- **INPUT RECORDS**:
* * * * *

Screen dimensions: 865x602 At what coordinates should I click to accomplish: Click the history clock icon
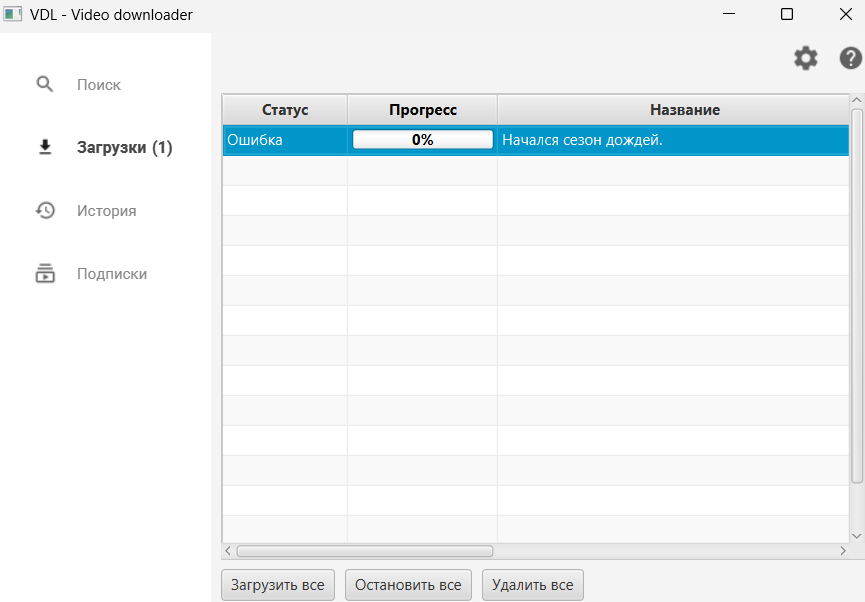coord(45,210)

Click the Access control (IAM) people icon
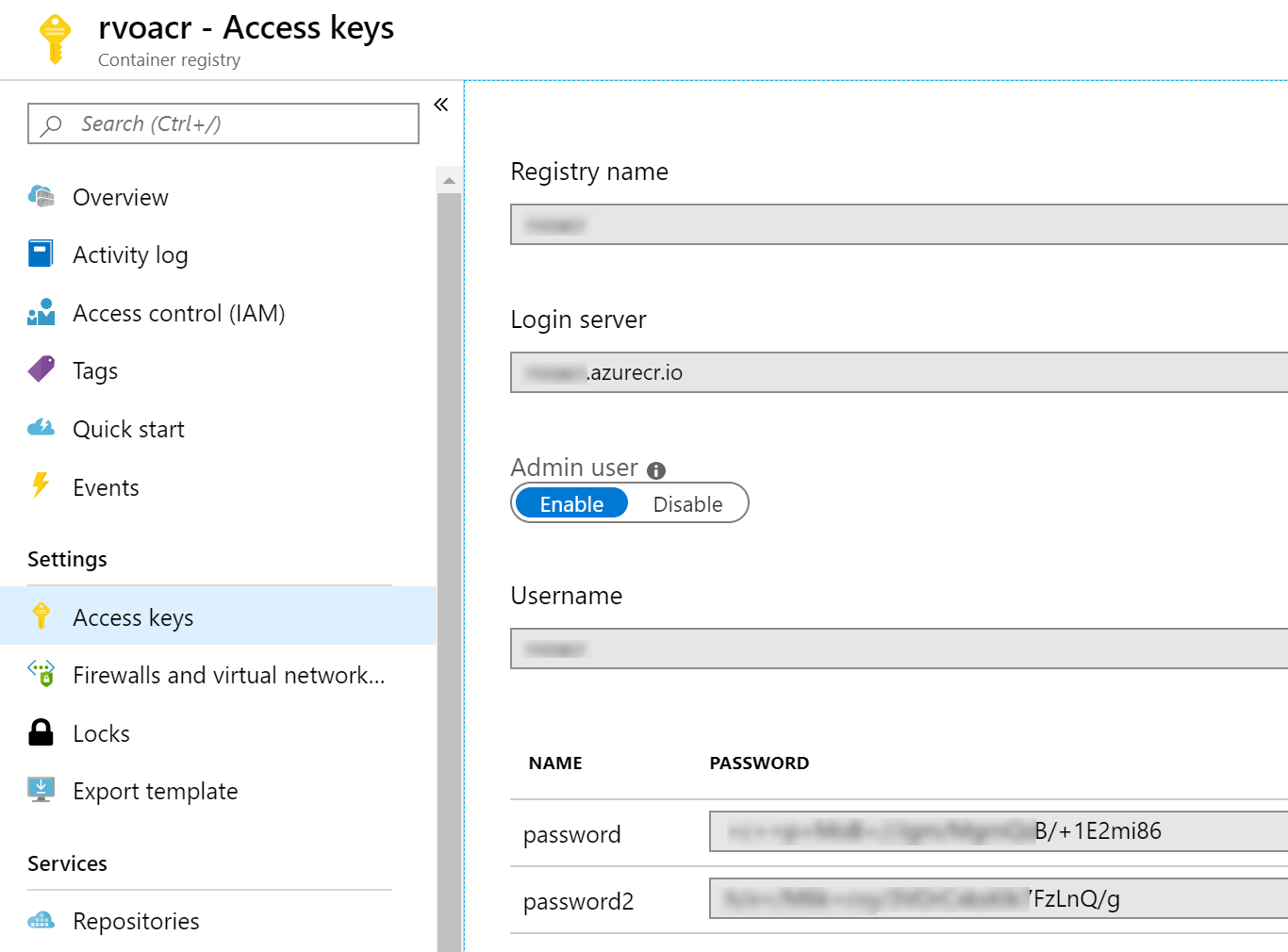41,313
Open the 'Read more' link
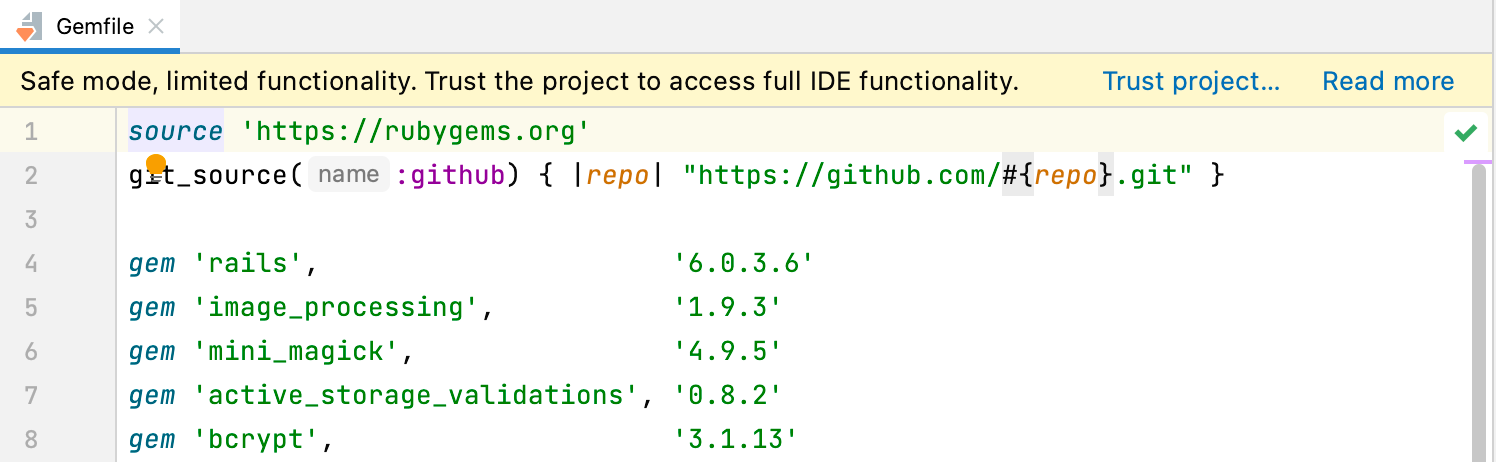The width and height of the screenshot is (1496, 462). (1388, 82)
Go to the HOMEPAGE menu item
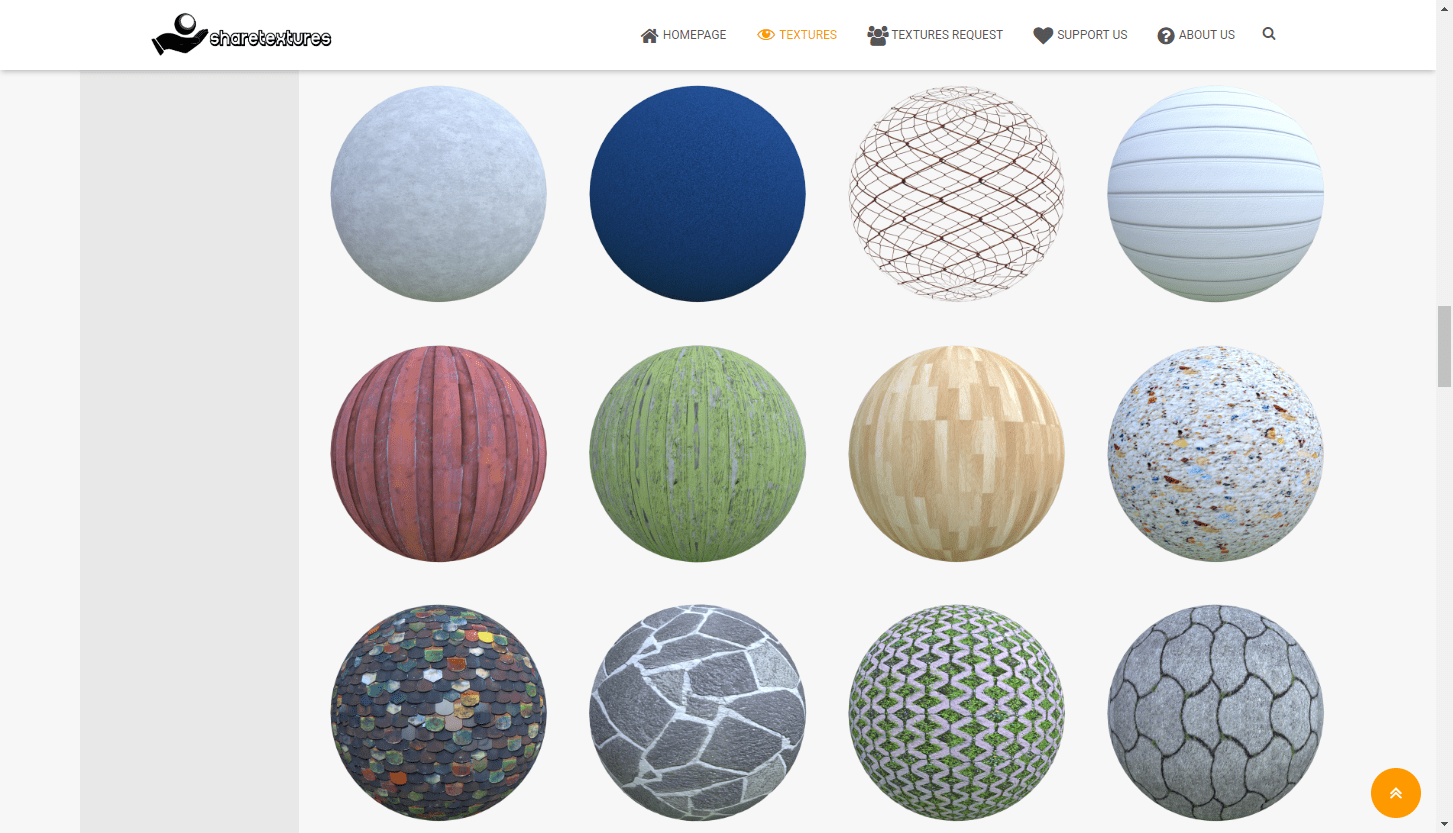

* * * * *

- **OBJECTIVE**: Could you recast the records above as a Markdown table with the columns No. and Text, giving each nonblank line its own numbered row and leaving the pictures out?

- **COMPLETE OUTPUT**:
| No. | Text |
|---|---|
| 1 | Screen dimensions: 865x602 At what coordinates should I click to accomplish: Click the history clock icon |
| 2 | coord(45,210) |
| 3 | Click the Access control (IAM) people icon |
| 4 | 41,313 |
| 5 | Open the 'Read more' link |
| 6 | The width and height of the screenshot is (1496, 462). (1388, 82) |
| 7 | Go to the HOMEPAGE menu item |